Personal information
- Date of birth: 10 February 1997 (age 29)
- Place of birth: Spittal an der Drau, Austria
- Height: 1.90 m (6 ft 3 in)
- Position: Defender

Team information
- Current team: WSG Tirol
- Number: 3

Youth career
- 2002–2011: SC Mühldorf
- 2011–2014: AKA Kärnten
- 2014–2015: Red Bull Salzburg

Senior career*
- Years: Team / Apps / (Gls)
- 2015–2017: FC Liefering / 29 / (1)
- 2017: → WSG Wattens (loan) / 16 / (0)
- 2017–2021: WSG Wattens / 110 / (4)
- 2021–2023: Wolfsberger AC / 25 / (1)
- 2021–2023: Wolfsberger AC II / 12 / (1)
- 2023–: WSG Tirol / 62 / (1)

International career
- 2013–2014: Austria U17 / 11 / (2)
- 2014–2015: Austria U18 / 6 / (1)
- 2017: Austria U21 / 1 / (0)

= David Gugganig =

Austrian footballer

David Gugganig (born 10 February 1997) is an Austrian professional footballer who plays for WSG Tirol.

==Club career==
He made his Austrian Football First League debut for FC Liefering on 6 March 2015 in a game against FC Wacker Innsbruck.

In January 2017, Gugganig was sent on loan to league rivals WSG Wattens.

After the loan ended, he stayed with WSG. He won promotion to the Austrian Football Bundesliga with the club as the First League champion in 2018–19, after which the club was renamed WSG Tirol.
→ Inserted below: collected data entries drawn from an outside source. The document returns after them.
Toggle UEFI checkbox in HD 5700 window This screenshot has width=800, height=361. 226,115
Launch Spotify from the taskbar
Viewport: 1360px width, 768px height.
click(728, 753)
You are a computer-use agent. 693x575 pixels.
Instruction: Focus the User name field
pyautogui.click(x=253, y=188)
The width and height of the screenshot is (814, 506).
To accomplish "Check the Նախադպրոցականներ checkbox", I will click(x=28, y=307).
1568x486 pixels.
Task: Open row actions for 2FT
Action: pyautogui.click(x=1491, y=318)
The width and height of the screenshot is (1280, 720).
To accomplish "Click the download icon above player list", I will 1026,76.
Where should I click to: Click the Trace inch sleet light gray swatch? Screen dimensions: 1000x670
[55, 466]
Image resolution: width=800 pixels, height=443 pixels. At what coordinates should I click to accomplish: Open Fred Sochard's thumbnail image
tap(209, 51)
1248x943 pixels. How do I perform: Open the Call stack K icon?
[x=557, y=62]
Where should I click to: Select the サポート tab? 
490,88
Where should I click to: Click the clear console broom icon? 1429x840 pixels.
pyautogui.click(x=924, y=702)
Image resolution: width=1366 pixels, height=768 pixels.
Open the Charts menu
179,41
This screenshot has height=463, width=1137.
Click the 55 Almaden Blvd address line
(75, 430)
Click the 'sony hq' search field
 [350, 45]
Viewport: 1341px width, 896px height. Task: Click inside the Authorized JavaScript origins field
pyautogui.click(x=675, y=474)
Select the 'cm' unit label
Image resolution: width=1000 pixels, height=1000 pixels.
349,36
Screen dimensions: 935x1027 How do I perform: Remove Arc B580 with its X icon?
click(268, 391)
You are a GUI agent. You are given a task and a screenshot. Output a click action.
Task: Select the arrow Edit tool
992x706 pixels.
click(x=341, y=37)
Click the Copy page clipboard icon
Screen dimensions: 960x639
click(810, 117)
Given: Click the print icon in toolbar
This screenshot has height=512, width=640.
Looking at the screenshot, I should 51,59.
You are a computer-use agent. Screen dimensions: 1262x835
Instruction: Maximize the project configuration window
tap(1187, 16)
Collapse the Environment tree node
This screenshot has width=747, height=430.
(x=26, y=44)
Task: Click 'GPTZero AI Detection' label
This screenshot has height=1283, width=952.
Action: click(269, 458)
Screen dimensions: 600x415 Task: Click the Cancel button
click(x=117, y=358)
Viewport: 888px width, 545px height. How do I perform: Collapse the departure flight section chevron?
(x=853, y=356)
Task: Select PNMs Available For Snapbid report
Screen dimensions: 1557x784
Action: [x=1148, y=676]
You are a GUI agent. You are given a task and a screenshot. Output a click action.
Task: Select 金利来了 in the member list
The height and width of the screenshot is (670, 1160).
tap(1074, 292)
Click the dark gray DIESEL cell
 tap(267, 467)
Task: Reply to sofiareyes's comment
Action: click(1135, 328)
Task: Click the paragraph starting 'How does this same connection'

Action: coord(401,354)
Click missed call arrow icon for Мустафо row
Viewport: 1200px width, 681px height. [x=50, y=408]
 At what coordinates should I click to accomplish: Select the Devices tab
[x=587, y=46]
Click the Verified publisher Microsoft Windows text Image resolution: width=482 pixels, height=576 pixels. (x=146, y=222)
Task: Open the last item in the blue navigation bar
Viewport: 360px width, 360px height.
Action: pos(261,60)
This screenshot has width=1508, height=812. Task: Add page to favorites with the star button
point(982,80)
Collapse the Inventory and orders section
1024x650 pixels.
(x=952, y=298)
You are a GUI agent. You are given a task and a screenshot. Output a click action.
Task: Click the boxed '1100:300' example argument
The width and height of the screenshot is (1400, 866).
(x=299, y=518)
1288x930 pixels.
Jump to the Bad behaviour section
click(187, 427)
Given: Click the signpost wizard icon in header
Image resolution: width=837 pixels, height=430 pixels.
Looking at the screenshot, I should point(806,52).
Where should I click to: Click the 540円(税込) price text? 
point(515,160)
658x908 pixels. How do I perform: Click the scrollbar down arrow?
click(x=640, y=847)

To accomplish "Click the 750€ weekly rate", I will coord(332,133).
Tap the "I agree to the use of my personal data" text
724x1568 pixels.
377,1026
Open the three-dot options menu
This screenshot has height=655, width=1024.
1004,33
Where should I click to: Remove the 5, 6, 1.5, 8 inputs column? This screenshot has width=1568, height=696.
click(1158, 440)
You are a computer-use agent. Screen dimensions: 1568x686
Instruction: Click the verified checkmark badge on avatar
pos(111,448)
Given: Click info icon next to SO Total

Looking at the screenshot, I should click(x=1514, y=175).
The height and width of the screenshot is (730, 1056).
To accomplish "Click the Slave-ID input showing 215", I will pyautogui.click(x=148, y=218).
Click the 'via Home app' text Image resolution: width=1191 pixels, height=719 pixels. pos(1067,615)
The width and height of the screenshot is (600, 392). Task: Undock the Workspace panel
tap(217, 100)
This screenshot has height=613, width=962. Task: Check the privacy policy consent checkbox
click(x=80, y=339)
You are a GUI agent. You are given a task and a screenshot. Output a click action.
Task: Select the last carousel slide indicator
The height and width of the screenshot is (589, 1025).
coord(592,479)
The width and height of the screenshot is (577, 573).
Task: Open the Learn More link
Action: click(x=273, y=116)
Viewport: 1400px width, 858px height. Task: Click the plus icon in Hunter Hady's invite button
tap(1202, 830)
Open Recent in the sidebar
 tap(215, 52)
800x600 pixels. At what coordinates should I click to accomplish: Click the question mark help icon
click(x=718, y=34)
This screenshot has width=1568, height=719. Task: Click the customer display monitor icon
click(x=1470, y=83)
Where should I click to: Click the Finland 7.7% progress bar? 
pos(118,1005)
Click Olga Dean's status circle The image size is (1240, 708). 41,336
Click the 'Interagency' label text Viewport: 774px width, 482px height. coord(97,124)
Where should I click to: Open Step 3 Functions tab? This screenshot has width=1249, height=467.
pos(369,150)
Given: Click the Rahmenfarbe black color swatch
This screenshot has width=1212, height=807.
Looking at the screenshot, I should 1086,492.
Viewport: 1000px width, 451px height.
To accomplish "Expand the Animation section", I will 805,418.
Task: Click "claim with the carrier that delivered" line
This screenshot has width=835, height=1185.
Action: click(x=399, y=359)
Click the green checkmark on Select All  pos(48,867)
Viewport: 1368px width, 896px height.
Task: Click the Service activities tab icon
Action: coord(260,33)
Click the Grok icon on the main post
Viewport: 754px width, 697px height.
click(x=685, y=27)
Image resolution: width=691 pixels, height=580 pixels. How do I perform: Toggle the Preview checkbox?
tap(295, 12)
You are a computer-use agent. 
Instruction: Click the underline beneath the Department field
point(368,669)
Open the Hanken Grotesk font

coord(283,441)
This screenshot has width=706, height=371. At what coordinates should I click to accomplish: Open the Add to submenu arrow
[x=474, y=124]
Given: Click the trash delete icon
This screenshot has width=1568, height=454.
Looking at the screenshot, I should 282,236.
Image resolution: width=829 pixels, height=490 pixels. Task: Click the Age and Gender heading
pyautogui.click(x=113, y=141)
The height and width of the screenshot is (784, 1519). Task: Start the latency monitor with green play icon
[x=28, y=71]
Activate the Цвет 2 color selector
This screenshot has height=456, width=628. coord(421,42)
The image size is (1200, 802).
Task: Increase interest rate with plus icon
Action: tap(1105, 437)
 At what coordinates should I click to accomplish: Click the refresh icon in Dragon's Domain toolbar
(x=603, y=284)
In four-and-a-half years at WSG, Gugganig made 126 appearances in the Bundesliga and First League.

On 14 June 2021, he signed a two-year contract with Wolfsberger AC.

On 29 July 2023, Gugganig returned to WSG Tirol.

==Personal life==
His older brother Lukas Gugganig is also a football player.